Recorded data:

════════

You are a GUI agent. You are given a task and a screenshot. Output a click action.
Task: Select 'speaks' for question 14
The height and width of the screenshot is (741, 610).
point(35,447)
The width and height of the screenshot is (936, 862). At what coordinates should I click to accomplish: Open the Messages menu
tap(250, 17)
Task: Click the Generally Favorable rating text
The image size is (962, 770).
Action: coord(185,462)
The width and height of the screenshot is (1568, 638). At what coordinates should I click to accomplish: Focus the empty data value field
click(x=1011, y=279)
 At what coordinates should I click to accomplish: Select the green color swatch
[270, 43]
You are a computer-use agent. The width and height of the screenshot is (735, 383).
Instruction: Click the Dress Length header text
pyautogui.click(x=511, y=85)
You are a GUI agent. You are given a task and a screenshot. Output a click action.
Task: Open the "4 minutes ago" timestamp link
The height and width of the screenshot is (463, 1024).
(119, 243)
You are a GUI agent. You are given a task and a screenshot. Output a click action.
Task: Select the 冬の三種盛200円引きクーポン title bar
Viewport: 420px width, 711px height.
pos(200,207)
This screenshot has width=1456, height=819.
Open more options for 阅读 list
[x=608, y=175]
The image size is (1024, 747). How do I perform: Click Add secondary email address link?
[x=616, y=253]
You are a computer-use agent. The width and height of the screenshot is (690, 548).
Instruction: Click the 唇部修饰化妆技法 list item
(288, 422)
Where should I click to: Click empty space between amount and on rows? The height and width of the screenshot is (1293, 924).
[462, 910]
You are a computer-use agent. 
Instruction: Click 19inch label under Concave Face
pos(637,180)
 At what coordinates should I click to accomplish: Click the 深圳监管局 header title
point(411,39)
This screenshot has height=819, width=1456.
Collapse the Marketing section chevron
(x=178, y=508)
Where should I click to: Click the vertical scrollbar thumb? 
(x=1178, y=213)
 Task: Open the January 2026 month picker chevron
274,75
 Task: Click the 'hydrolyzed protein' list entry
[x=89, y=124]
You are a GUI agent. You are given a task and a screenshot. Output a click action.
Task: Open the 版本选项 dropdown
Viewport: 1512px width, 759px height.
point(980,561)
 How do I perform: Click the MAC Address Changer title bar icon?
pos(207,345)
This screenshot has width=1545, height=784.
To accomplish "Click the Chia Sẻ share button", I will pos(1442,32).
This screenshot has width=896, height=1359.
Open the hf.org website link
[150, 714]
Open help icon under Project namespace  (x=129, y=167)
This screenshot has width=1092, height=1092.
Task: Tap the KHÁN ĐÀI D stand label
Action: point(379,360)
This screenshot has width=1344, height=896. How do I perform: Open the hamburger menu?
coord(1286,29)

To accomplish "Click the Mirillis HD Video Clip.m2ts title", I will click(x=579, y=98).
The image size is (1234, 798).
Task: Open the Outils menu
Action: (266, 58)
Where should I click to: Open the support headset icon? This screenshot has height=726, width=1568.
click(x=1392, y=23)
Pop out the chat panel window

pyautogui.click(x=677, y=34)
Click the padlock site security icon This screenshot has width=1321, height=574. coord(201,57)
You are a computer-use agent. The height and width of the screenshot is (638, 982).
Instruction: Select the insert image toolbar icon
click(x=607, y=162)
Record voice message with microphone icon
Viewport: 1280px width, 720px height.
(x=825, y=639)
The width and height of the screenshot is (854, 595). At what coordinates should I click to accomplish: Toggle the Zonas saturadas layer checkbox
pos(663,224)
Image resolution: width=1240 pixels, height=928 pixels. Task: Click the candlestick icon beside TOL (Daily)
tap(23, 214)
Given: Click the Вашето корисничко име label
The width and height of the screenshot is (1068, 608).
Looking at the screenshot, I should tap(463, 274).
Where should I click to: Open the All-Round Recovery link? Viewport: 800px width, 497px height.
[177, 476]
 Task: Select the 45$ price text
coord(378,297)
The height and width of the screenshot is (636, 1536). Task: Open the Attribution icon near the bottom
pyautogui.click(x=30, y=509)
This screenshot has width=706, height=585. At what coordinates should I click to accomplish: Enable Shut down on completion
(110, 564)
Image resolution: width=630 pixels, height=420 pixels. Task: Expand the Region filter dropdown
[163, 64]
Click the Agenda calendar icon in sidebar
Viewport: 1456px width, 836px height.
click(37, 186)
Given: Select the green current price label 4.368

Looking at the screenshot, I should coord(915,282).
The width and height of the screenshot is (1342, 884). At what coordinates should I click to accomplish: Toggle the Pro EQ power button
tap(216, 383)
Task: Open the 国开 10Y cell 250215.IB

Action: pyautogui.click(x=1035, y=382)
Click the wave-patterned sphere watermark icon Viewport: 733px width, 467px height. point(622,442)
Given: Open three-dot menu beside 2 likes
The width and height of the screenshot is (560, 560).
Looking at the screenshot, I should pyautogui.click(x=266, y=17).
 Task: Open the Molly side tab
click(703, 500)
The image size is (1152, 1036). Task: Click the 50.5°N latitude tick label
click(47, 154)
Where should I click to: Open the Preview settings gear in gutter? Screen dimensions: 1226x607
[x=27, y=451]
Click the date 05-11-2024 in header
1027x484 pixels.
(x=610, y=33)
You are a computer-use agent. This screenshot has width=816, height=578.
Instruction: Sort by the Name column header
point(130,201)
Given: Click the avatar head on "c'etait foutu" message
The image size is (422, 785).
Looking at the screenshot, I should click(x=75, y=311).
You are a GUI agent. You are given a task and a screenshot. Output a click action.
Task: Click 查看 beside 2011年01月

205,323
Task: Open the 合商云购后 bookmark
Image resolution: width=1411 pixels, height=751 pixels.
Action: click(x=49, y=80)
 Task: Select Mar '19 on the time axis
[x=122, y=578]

════════

* **Brief**: Your answer should consist only of the lines above between the line holding "The image size is (1024, 747)." and the line holding "Task: Open the 版本选项 dropdown", inclusive, each transcribed exactly.

* **Written response**:
The image size is (1024, 747). How do I perform: Click Add secondary email address link?
[x=616, y=253]
You are a computer-use agent. The width and height of the screenshot is (690, 548).
Instruction: Click the 唇部修饰化妆技法 list item
(288, 422)
Where should I click to: Click empty space between amount and on rows? The height and width of the screenshot is (1293, 924).
[462, 910]
You are a computer-use agent. 
Instruction: Click 19inch label under Concave Face
pos(637,180)
 At what coordinates should I click to accomplish: Click the 深圳监管局 header title
point(411,39)
This screenshot has height=819, width=1456.
Collapse the Marketing section chevron
(x=178, y=508)
Where should I click to: Click the vertical scrollbar thumb? 
(x=1178, y=213)
 Task: Open the January 2026 month picker chevron
274,75
 Task: Click the 'hydrolyzed protein' list entry
[x=89, y=124]
You are a GUI agent. You are given a task and a screenshot. Output a click action.
Task: Open the 版本选项 dropdown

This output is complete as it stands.